The NFRS system includes the principles in line with the IFRS system, NAS system and IFRIC interpretations issued by the International Accounting Standards Board (IASB). IFRIC stands for International Financial Reporting Interpretations Committee. The Committee is now known as the IFRS Interpretations Committee. Financial statements are a mirror of an organisation’s financial performance. Financial statements provide information on financial positions, performance, cash inflows and outflows and other indicators that are useful to users and stakeholders in making financial decisions. Financial positions can be gauged by assets, liabilities, equity, incomes and expenses, including gains and losses.
Financial statements also reflect contributions by and distributions to owners and cash flows. Such information is useful to users and stakeholders for forecasting future cash flows. Prudent investors invest in an organisation on the basis of its financial position. The NFRS presents information and indicators of an organisation in unvarnished fashion. This helps investors make decisions and boosts their confidence in that organisation. The NFRS system also helps in assessing the international financial market. Uniformity in accounting reports is one of the greatest hallmarks of the NFRS system. An organisation can formulate accounting assumptions standards in line with the NFRS system.
In the NFRS system are encapsulated several reporting features such as fair presentation and compliance with this system, the going concern concept, accrual basis of accounting, materiality and aggregation, offsetting, frequency of reporting, comparative information and consistency and presentation. Under the NFRS system, an organisation is considered a going concern. Balance sheet items are carried forward from one year to the next. Similar items are presented in aggregate, whereas dissimilar items are presented separately. Offsetting is not generally allowed. Offsetting is when one financial entry is offset by an equal but opposite entry. Under the NFRS system, a complete set of reports has to be presented at least annually.
Consistency
While presenting reports, comparative information in the form of the current year and the preceding year is to be shown for easy comparison. Consistency in the presentation and classification of items in financial statements is to be retained from one period to the next. The NFRS system is a bit complicated. Organisations like banks and insurance companies need to make improvements on several fronts such as management information systems and information and technology. The staff of the organisations covered by the NFRS system need to upscale their skills in management information systems and to enhance their information and technology capabilities. In fact, these are some of the challenges recognised under the NFRS system.
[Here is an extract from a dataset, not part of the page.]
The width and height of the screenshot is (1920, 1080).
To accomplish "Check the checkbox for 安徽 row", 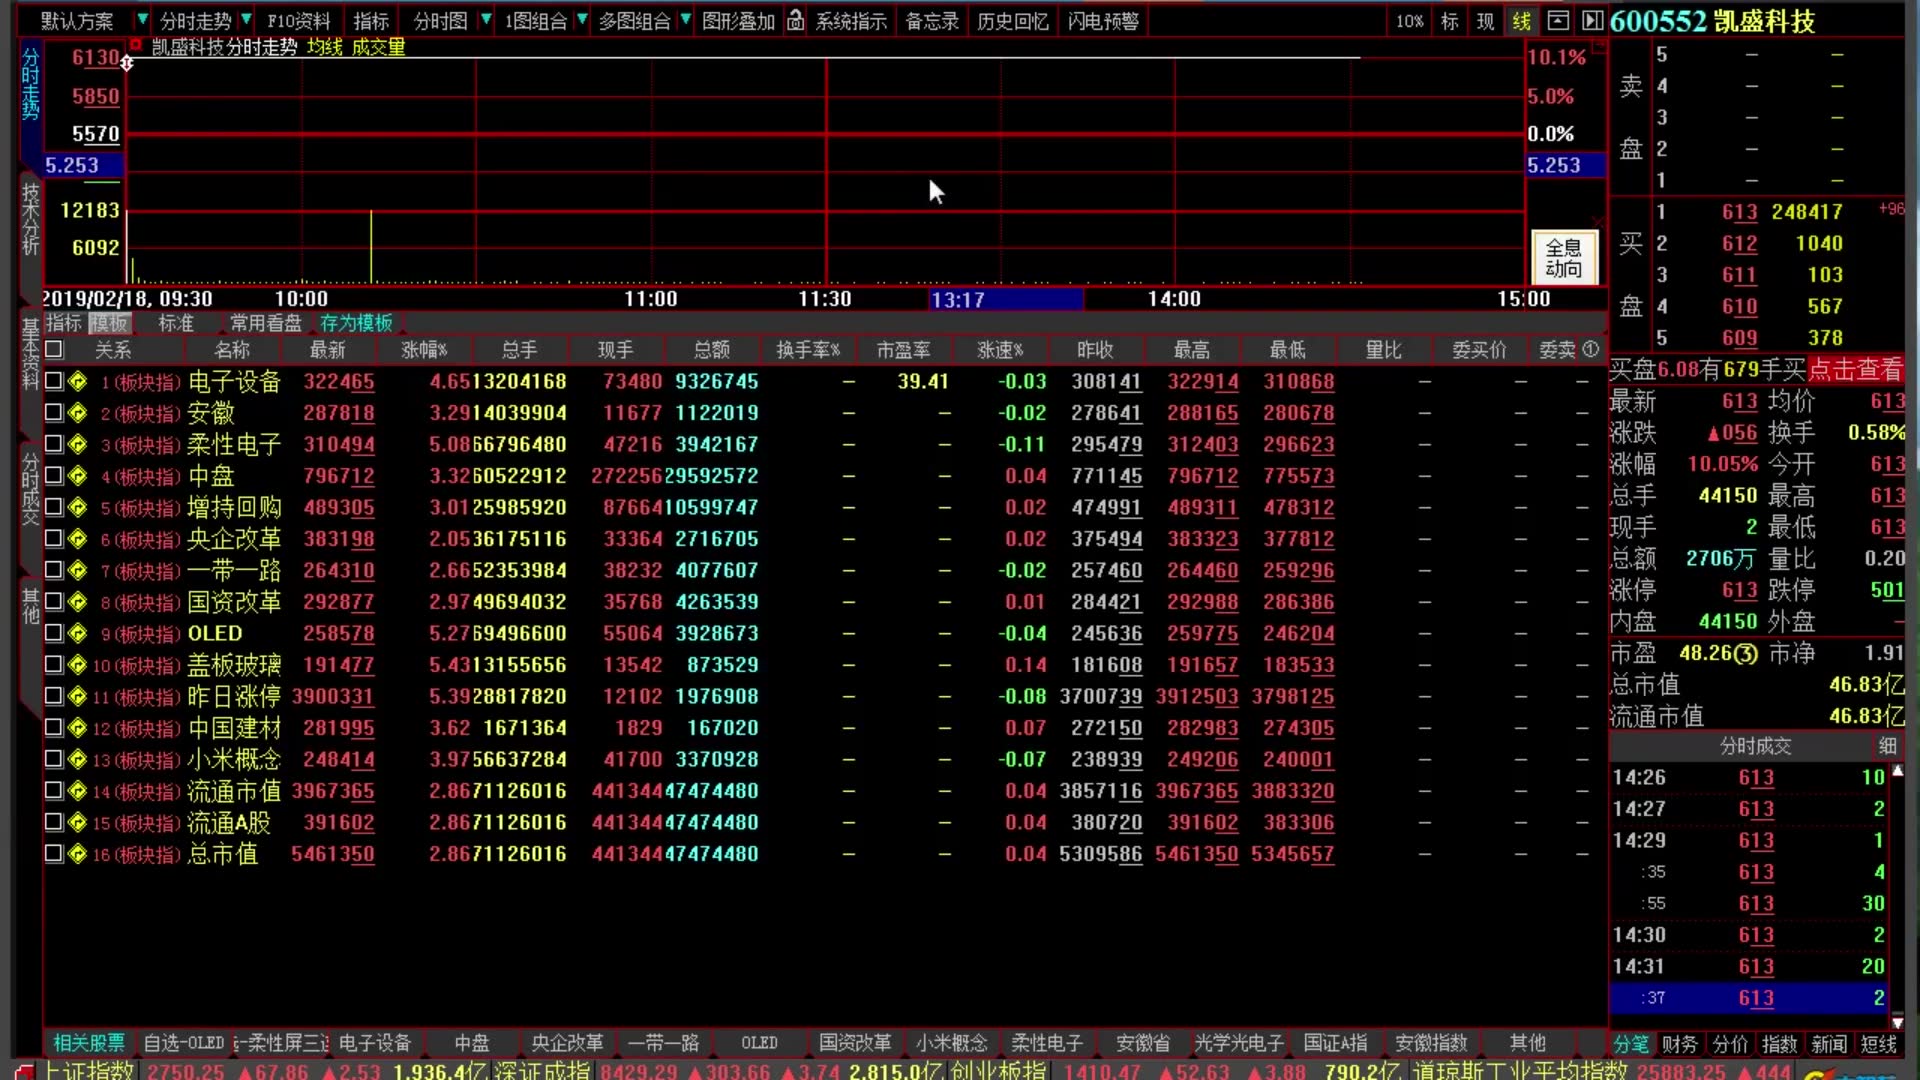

Even cooperatives have been instructed to maintain accounts on the basis of the NFRS system. Cooperatives having deposits or loans above Rs. 500 million are considered cooperatives with public accountability and bound to adopt the full NFRS system. Cooperatives having over 300 employees are also to adopt the full NFRS system. Other cooperatives are to adopt the NFRS system for SME or the NAS system for ME as per criteria such as borrowing from BFIs, annual turnover, balance sheet totals and assets held in fiduciary capacity. It is imperative to impart required training to the employees concerned of organisations like banks and insurance companies so as to scale up their skills in preparing financial statements and financial reporting in line with the NFRS system.
(Maharjan has been regularly writing on contemporary issues for this daily since 2000.)